Feel free to psychoanalyze a guy who loves to troll online and aggressively defend himself to literally anyone. I’m not going to act like I actually know the dude even from the closer lens we got as day-to-day media. But since it is such a topic of fascination, those were my experiences with Durant. It did get a little stand-offish and combative at times. That can rub some people the wrong way. But doesn’t anyone occasionally get that way?
This should not diminish any of Durant’s previous accomplishments. The incessant need to invalidate them has always been a sad turn in the overall perception of his career. He outplayed peak LeBron James in back-to-back Finals, previously deferring to Stephen Curry to show respect for how the Warriors do things until it was winning time, and then he took over to individually outmatch James as the only player from James’ generation who could have.
That covers Durant’s legacy as a champion. Individually, he is the greatest scorer of all time. The combination of size, skill and versatility is unlike anything we’ve ever seen. What he continues to do at his age, especially after an injury that has derailed so many careers or at least heavily impacted most, is a testament to his greatness.
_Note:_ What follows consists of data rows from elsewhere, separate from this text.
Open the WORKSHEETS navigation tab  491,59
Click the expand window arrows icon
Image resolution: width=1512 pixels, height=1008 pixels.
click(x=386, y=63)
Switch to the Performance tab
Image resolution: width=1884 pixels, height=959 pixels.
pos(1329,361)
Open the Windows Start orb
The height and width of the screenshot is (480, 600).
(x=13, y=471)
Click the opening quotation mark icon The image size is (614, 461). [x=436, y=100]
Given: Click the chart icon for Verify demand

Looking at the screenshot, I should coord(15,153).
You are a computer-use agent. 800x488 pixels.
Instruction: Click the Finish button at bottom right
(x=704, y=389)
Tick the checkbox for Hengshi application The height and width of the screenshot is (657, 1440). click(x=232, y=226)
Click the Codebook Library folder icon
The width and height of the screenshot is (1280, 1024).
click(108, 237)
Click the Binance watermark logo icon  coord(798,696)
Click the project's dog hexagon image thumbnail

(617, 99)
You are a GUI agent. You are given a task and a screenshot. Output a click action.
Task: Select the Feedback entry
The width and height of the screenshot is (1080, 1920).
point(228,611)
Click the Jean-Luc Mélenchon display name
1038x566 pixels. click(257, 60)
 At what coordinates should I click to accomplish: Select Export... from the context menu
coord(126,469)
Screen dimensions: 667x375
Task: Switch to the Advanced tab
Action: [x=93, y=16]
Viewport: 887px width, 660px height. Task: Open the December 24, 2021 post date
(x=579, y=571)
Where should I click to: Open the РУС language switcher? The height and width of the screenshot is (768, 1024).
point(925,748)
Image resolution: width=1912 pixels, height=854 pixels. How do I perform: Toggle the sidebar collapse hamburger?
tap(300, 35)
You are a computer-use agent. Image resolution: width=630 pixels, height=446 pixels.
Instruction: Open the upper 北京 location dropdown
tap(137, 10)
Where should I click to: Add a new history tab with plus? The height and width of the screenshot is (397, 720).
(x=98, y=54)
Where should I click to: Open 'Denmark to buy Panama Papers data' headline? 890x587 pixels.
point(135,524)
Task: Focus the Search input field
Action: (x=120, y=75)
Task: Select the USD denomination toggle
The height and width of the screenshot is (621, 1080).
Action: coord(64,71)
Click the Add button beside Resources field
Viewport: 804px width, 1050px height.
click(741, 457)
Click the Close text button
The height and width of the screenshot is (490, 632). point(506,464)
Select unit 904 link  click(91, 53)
And yet, there has always been a desire for more. Maybe it’s because he joined a dynasty to get his rings. Maybe it’s because he replies online. Maybe it’s because of how he defends himself. Maybe it’s because of how openly he speaks his mind.
Whatever it is, Phoenix was supposed to be the place that fulfilled that desire. Cemented his legacy. Left no more doubt.
Instead, it might as well have been Hakeem Olajuwon in a Toronto Raptors jersey or Patrick Ewing in an Orlando Magic jersey. Not because it was sad to watch an all-time great fully washed, but sad to watch him fail so spectacularly while simultaneously showing he had the ability still to contend for a championship.
Durant now joins an even better situation in Houston, a Rockets team that didn’t even have to cut into its heart and soul to acquire him, let alone fully remove it like the Suns did.
Maybe this is what he has always needed, a clear culture and identity already set like Golden State’s was. Or maybe the guy thought of as malleable as any superstar has lost that superpower.
Whatever comes of it, his overall legacy was not even slightly altered, let alone affected by his time in Phoenix. The irrelevant footnote — a shrug — that Durant’s Suns tenure will be when looking back on a legendary career is the biggest shame of it all.